Investors cut bond exposure to 7-year low - poll
LONDON, Sept 17
LONDON, Sept 17 (Reuters) - Global investors cut their allocation to bonds to the lowest in seven years in September as they positioned for stronger global growth and higher inflation, a poll showed on Tuesday.
The monthly fund managers poll from Bank of America Merrill Lynch showed a net 68 percent of investors are underweight bonds, the lowest since April 2006, and three out of four believe bond yields will be higher in 12 months.
A net 60 percent of respondents are overweight equities, up from 56 percent one month earlier and the highest level since February 2011, with allocations to British and euro zone shares at 11- and 6-year peaks respectively, the poll showed.
The index measures the difference between overweight and underweight positions across a panel of 236 respondents managing assets worth $689 billion in total.
A net 27 percent of respondents plan to take an overweight position on European equities over the next 12 months.
Global inflation expectations rose to their highest level since early 2011, with a net 55 percent of respondents expecting it to be higher in 12 months, while just a net 1 percent of investors anticipates a recession over the same period, the fewest since 2011.
"We have only really, in our view, just begun ... a multi-quarter, if not multi-year, move from bonds to stocks," said John Bilton, European investment strategist at BofA Merrill Lynch.

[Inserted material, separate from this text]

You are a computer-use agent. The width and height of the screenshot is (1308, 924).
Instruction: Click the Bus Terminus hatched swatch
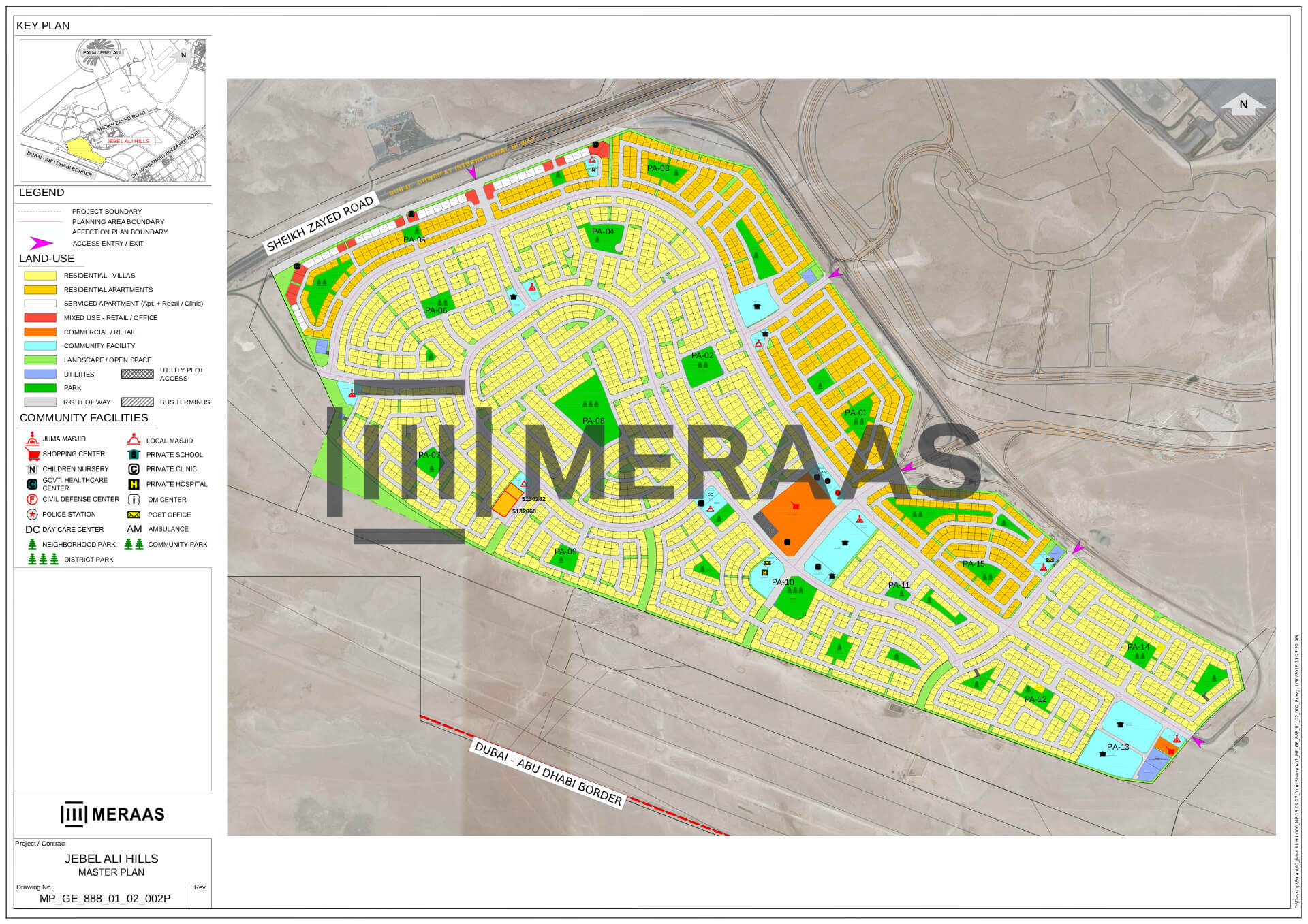coord(137,402)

"I'm pretty comfortable equity risk premium, the valuation assumptions around equities, the gradually improving economy and the pick-up in inflation expectations ... would tend to favour the equity complex over the bond complex."
Cash levels rose by 10 basis points to 4.6 percent, reflecting concerns about a crash in the bond market as a result of tighter liquidity conditions, according to the bank's strategists.
Sentiment surrounding the Chinese economy rebounded sharply, with a net 28 percent of respondents now expecting stronger growth in the world's second largest economy, compared to a net 32 percent who were expecting a slowdown last month.
The risk of a hard landing in China and a subsequent collapse in the commodity prices was no longer the biggest concern for investors.
Yet positioning failed to reflect this more sanguine view on China, with a net 80 percent of investors still "underweight" emerging market equities, leaving room for a catch-up in the coming months, according to BofA-Merrill Lynch strategists.
"Investors were staring into a bit of a bottomless pit with regards to China two-three months back and worried Chinese policy was not keeping pace with a slowing economy," Bilton said.